## WORK TASK A
Answer these from the article on consumer products earnings:
(i) What percentage of Church & Dwight's sales revenues comes from North America?
(ii) By what percentage did Colgate-Palmolive's net earnings rise this quarter?
(iii) What were Church & Dwight's net sales for the first quarter?
## WORK TASK B
Please copy out the article on consumer products earnings between "Colgate-Palmolive Company and" and "per share respectively.", inclusive.

## PASSAGE TO READ
• • •

04 May 1998 00:00 [Source: ICB Americas]The larger consumer products makers reported healthy earnings increases this quarter, though some felt the effects of unfavorable foreign currency exchange rates in their net sales. Church & Dwight Co. Inc., which sells primarily in North America (96 percent of sales revenues), posted a 17 percent increase in net sales this quarter relative to the same period in 1997. Earnings increased about 13 percent compared to last year's first quarter.
Colgate-Palmolive Company and Procter & Gamble Co. both showed increases in net earnings this quarter compared to the same quarter last year, 16 percent and 9 percent respectively. Net sales for the two giants, however, increased only about 1 percent, due in part to weak foreign currency exchange.
Church & Dwight's net income for the first quarter was $5.9 million, compared to $5.2 million for the first quarter of 1997, equivalent to basic earnings of 30 cents and 27 cents per share respectively.
The company's net sales were $152 million for the first quarter, up from $129.6 million for the same period a year ago. This quarter's 17 percent sales growth repeats the 17 percent increase of the fourth quarter of 1997 relative to the fourth quarter of 1996.
According to the company, strong sales reflect the acquisition of Brillo and other established household brands from Dial Corporation in late 1997, and the introduction of two new products: Arm & Hammer Super Scoop, a cat litter, and Arm and Hammer Dental Care, The Baking Soda Gum.

• • •

## EXCERPTED DATA
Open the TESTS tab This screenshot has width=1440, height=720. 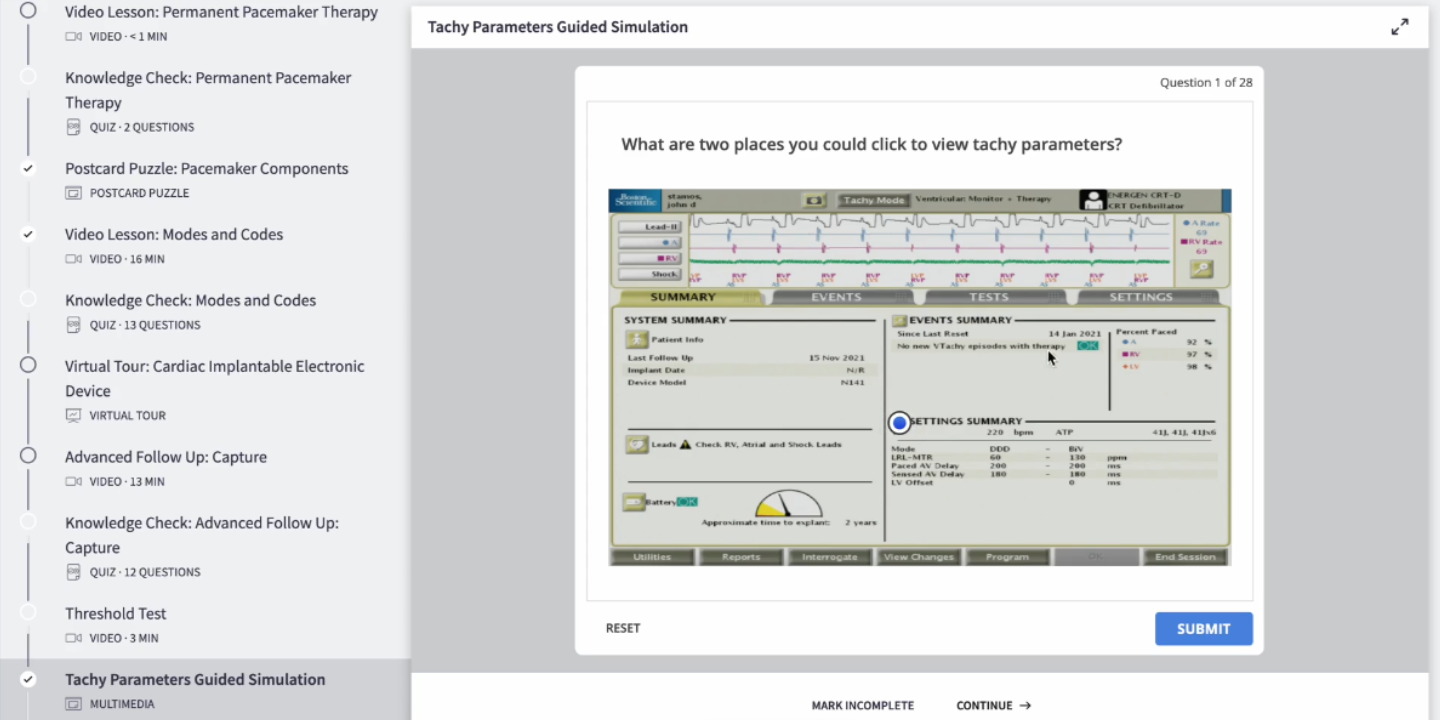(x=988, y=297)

• • •

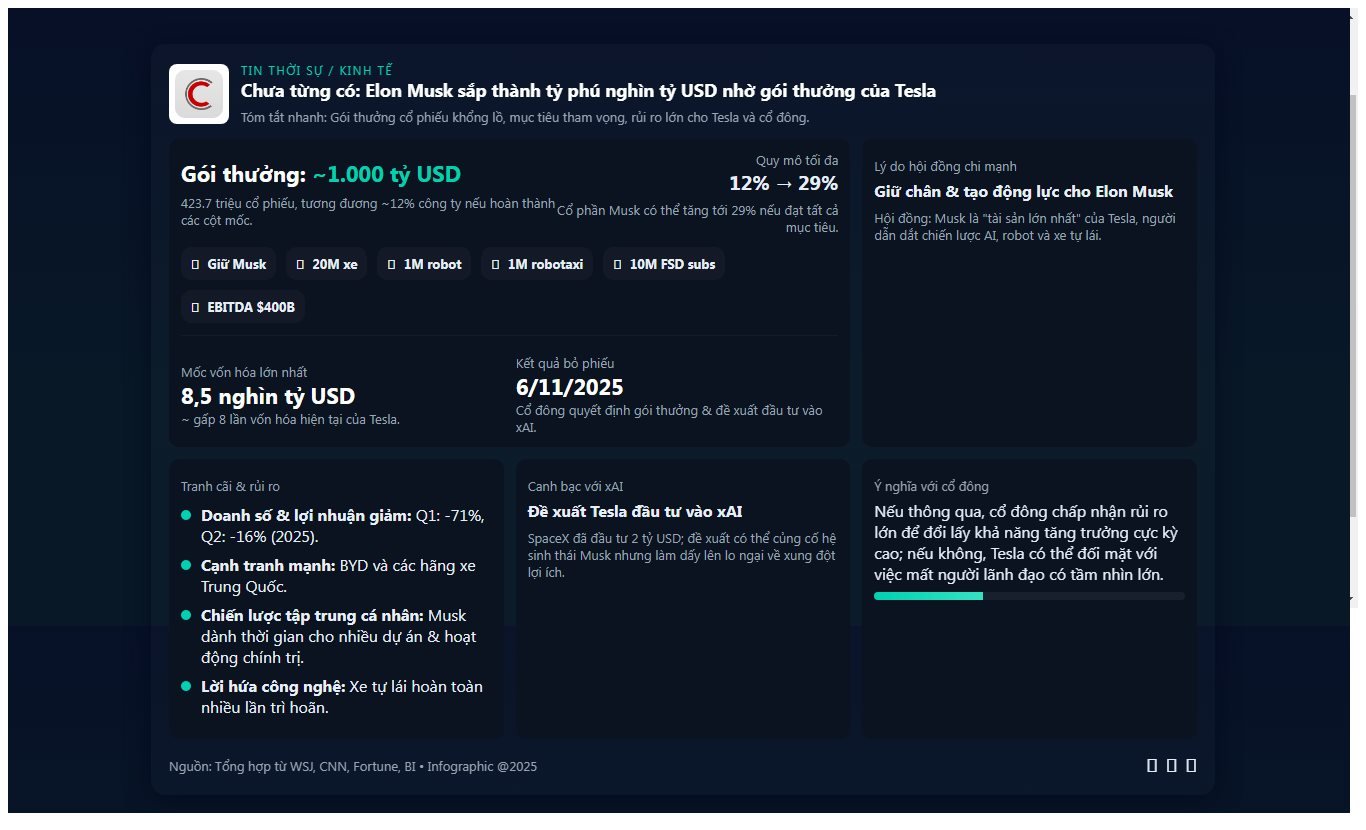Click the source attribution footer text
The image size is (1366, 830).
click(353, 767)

• • •

## RESPONSE AREA A
(i) 96 percent
(ii) 16 percent
(iii) $152 million

## RESPONSE AREA B
Colgate-Palmolive Company and Procter & Gamble Co. both showed increases in net earnings this quarter compared to the same quarter last year, 16 percent and 9 percent respectively. Net sales for the two giants, however, increased only about 1 percent, due in part to weak foreign currency exchange.
Church & Dwight's net income for the first quarter was $5.9 million, compared to $5.2 million for the first quarter of 1997, equivalent to basic earnings of 30 cents and 27 cents per share respectively.